I pretty strongly feel the opposite way. Granted I have not used deepseek enough to “know” their model idiosyncrasies as well as Anthropic, so there is a partial skill issue. But I just find it really hard to justify using a less powerful model while I work.

The most I’ve ever spent in a month extra on API tokens for my own work is $200, and I pay for the $200/mo Claude. I use these models quite a lot, though not idly (I usually just walk around and do other stuff until I know how im going to approach the next set of problems). So it costs me about $3000/year to get as much as I want of the best model available. Already that seems low enough to not be worth stressing out too much about optimizing it, because it feels like an indisputable good value, and trying to save money with a less powerful model would be optimizing for a $1000-$2000 saving at the expense of a large portion of my work taking longer or being more frustrating and iterative.

That’s not a flex or anything, I get that in other countries $3000/yr is a lot of money for a software developer and also a lot of people would perhaps rationally be better off doing X% worse at work or spending Y% more time on tasks to save $Z, if their productivity improvements didn’t translate to more salary. Otherwise if your performance has more upside I really do think that the smartest models are better with the current pricing scheme. Deepseek and the other Chinese models spend a LOT of time thinking, and tend to be much more jagged (benchmaxxed) in performance. How can dealing with that over an entire year be worth $2k?

The only situation I can think of where sacrificing my own time/performance to save on inference is batch compute (of course, $1k vs $100k is different from $30 vs $3k) or work where the tier 2 models have crossed the “good enough” threshold. But I think Opus is not even close to that threshold generally yet. As it gets smarter I, and I think most others probably, just try to do harder things faster and hit the next wall.

Not even SotA models are good enough to generate code (beyond functions or small, very simple modules) that I'd be happy shipping, so I've decided to just not have them do that. And given this, it has basically turned out that what's left is information gathering + analysis + design overview stuff.

I've just recently started trying out DeepSeek 4 Flash and I was very skeptical at first because I've had some really good experiences with GPT-5.{4,5}, and couldn't possibly believe that this model they charge nothing for could give me similar results, but it absolutely shreds through things and ends up giving me very good answers in almost no time. I also like that it doesn't really seem to have much personality, it's given me mostly just facts and data so far without any additions to the prompt by me.

In my own agent I also specifically prompt to remove flowery language, snark, etc., but I haven't tried it with models like GPT-5.x which I've found has too much personality and tries to make it seem like I'm talking to a human too much.

I think that's true for now, but eventually there will reach a point where a model is good enough (approaching that right now with frontier models) and there will be diminishing returns. I don't need a PHD level Genius to build me an analytics dashboard for example, so why would I pay for a model with that level of intelligence when I can (eventually) self host a good enough model and run queries for electricity cost + hardware.

I feel similarly. I'll gladly pay to use the most intelligent model I can find on the best harness I have. Sometimes this is GPT Pro, sometimes this is Opus.

I ask AI a lot of questions, not only about code but about my personal life, and I would be willing to pay very large sums to have the best quality output.

You pay $3k/year for personal use? Or out of your own pocket but for your job?

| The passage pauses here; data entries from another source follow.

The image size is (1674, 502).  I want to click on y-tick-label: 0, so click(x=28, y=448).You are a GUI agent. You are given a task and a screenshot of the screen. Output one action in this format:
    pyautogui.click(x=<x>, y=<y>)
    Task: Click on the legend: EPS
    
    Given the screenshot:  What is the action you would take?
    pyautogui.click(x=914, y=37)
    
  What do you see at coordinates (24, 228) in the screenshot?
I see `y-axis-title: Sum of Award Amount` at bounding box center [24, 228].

It's through my startup, so both I guess. Generally I find my bottleneck to be attention and focus, and the opportunity cost of not going back to work at my prior employers absolutely dwarfs the amount of money I spend on tools, so it's not hard for me to justify spending $200/mo on something I use every day that makes me more productive and generally removes bullshit from my life.

At my prior job there was still what felt like a strong enough correlation between my actual performance and my pay that I don't think I would have had a hard time justifying the expense there either; now I absolutely don't. With the current state of the models, it's baffling to me to hear about professional software developers planning their work around their $20/mo subscription's quotas.

Obviously it's more complicated than more tokens = more productive, but I see them less like SaaS and more like gasoline, where if I run out or need more to do what I'm doing, as long as I'm not being wasteful, I just buy more. Why would I waste a day walking 30 miles by foot when I can just pay $5 for gasoline and drive?

I do that for personal use too (although $2.4k/yr for me because I only have an Claude Max subscription). Outside of my hobby projects Opus also manages my personal accounting, researches and organizes info (travel plan, what to buy and where to buy, etc), helps me reply to emails when I'm working in the kitchen, etc. I consider it well worth the price. Tbh I'm willing to pay more than what I currently do, but competition is good for the consumers.

I thought the same way until I tried DeepSeek. I am genuinely impressed at how capable it is.